(Stored items from a collection)
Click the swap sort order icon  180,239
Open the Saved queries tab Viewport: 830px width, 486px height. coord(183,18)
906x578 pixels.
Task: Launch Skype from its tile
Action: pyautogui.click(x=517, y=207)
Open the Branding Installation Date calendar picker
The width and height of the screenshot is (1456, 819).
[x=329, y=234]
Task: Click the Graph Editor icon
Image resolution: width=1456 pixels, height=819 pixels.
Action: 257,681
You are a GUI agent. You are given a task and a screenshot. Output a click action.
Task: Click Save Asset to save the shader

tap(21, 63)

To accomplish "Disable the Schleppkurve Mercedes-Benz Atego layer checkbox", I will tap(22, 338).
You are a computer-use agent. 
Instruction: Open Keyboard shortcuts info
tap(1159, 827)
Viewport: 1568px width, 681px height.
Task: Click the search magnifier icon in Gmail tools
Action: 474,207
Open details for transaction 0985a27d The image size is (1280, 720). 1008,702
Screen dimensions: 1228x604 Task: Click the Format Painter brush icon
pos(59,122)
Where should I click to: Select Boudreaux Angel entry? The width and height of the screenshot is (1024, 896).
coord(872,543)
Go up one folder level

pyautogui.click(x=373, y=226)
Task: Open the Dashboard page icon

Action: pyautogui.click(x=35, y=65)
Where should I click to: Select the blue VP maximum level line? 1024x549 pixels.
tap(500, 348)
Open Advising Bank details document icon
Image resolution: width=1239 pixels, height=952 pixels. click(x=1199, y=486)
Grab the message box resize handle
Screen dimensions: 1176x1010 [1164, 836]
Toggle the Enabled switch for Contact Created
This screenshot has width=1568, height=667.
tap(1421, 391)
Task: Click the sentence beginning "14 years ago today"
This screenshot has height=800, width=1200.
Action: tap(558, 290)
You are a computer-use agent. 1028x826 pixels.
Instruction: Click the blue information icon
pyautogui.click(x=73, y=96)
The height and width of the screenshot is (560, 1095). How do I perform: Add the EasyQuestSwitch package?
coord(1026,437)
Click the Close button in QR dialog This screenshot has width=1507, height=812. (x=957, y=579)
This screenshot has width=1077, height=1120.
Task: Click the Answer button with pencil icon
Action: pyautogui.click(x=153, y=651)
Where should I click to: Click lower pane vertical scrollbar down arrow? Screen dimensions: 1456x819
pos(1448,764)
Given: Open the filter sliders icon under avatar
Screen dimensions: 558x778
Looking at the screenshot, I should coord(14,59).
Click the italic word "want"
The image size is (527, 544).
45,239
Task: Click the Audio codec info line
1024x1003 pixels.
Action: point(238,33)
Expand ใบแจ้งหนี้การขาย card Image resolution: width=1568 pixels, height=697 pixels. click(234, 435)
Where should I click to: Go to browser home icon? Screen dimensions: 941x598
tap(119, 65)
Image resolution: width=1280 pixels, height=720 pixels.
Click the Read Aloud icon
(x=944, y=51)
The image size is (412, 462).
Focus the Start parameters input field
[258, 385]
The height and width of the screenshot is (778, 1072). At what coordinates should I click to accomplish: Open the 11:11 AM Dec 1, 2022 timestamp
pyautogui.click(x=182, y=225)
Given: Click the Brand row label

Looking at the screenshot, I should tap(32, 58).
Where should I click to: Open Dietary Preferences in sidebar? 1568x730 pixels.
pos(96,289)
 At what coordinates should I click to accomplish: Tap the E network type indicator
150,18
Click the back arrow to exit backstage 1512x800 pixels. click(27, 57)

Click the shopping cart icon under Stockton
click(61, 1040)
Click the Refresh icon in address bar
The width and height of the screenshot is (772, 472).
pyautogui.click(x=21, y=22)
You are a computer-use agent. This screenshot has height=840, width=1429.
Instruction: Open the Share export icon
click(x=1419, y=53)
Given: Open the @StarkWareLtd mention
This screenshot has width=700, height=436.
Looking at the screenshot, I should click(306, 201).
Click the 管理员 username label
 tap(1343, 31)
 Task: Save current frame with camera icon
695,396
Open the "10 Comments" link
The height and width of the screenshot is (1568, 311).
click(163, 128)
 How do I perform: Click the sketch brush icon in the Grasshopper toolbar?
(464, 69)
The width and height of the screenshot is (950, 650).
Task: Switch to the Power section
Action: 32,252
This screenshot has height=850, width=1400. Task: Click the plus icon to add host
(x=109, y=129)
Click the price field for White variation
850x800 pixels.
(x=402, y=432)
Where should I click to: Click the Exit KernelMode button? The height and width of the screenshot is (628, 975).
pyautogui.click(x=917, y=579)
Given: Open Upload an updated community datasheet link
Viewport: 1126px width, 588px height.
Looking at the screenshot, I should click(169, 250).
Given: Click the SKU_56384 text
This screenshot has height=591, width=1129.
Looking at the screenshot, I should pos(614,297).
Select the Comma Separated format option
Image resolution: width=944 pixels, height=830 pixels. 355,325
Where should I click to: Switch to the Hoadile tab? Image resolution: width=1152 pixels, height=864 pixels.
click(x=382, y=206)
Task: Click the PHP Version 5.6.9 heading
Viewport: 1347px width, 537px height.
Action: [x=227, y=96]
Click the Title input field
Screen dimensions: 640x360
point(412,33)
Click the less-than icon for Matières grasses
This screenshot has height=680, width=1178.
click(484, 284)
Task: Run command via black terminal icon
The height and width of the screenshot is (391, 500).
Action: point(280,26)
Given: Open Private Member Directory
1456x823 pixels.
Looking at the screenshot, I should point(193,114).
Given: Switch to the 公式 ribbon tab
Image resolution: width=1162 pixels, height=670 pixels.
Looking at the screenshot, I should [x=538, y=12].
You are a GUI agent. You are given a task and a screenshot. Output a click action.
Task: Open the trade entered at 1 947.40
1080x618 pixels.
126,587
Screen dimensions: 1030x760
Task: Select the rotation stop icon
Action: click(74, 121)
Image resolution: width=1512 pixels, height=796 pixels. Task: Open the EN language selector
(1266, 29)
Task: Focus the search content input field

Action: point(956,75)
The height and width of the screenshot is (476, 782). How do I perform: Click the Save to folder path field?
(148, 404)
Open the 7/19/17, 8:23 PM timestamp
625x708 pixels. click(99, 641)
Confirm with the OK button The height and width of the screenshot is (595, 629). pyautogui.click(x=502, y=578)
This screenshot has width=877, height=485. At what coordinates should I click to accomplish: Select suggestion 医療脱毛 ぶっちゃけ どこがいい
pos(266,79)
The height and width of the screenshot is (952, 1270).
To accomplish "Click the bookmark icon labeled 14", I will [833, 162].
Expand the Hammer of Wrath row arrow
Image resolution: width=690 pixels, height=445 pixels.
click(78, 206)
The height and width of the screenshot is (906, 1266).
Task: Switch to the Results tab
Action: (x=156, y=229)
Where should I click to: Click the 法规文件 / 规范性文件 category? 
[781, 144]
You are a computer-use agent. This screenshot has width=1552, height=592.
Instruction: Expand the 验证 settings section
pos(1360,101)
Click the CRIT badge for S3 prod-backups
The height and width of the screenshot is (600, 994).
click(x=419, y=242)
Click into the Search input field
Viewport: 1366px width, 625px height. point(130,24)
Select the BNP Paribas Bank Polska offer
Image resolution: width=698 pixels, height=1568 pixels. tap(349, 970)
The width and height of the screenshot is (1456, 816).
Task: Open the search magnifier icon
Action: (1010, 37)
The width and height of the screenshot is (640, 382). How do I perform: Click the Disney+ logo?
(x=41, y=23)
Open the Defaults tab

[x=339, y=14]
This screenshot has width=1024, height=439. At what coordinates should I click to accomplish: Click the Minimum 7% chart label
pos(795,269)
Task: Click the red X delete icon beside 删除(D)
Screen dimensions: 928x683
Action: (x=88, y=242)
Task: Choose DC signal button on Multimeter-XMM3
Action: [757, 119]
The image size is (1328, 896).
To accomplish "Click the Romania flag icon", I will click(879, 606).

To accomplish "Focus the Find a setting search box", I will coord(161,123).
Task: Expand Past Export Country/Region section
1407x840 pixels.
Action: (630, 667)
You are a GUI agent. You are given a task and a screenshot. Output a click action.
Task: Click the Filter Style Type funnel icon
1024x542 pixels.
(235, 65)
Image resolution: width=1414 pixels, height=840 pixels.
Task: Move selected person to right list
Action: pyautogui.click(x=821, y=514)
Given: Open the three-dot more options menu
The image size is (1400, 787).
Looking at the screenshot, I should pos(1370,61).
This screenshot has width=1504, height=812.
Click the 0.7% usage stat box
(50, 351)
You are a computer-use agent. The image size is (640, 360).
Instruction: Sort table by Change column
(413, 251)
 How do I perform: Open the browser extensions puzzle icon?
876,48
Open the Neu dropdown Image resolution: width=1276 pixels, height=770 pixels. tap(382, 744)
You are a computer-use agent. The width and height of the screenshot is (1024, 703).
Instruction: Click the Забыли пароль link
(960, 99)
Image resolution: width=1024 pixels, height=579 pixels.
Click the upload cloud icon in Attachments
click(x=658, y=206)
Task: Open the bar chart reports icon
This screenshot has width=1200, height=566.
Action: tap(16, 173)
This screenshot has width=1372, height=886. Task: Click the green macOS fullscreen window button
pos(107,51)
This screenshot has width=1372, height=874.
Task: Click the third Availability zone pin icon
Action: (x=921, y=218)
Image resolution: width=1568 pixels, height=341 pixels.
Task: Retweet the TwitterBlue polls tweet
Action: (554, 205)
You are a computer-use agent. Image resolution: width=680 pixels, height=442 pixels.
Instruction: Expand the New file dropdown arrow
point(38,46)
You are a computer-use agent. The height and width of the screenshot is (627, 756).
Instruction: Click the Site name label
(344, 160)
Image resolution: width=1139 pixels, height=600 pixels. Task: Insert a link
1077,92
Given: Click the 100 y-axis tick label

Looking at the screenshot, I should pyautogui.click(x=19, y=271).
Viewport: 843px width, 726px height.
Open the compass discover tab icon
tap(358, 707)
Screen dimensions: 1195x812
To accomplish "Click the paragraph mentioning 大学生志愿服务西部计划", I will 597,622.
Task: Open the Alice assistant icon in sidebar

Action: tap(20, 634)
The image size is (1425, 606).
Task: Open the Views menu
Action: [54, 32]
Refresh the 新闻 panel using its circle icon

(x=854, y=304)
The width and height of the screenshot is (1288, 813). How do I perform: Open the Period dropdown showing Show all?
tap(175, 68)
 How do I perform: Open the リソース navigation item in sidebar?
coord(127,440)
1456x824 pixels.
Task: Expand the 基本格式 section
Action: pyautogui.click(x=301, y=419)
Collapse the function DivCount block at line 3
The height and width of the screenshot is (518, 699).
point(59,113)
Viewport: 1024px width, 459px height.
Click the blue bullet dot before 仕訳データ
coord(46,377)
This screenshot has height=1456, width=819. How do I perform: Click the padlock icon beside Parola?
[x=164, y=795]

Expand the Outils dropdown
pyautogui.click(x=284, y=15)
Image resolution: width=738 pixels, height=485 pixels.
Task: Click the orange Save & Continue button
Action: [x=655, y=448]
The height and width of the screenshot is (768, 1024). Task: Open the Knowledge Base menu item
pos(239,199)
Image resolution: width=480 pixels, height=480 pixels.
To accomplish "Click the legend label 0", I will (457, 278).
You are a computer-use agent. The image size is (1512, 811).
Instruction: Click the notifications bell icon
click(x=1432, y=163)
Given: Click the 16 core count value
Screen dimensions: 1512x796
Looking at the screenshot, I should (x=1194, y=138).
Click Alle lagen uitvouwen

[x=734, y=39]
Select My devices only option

● **Exercise brief**
Can you quote, word for word, the records from the line containing "Viewport: 1024px width, 459px height." through the end of the records?

● **Exercise result**
Viewport: 1024px width, 459px height.
Click the blue bullet dot before 仕訳データ
coord(46,377)
This screenshot has height=1456, width=819. How do I perform: Click the padlock icon beside Parola?
[x=164, y=795]

Expand the Outils dropdown
pyautogui.click(x=284, y=15)
Image resolution: width=738 pixels, height=485 pixels.
Task: Click the orange Save & Continue button
Action: [x=655, y=448]
The height and width of the screenshot is (768, 1024). Task: Open the Knowledge Base menu item
pos(239,199)
Image resolution: width=480 pixels, height=480 pixels.
To accomplish "Click the legend label 0", I will (457, 278).
You are a computer-use agent. The image size is (1512, 811).
Instruction: Click the notifications bell icon
click(x=1432, y=163)
Given: Click the 16 core count value
Screen dimensions: 1512x796
Looking at the screenshot, I should (x=1194, y=138).
Click Alle lagen uitvouwen

[x=734, y=39]
Select My devices only option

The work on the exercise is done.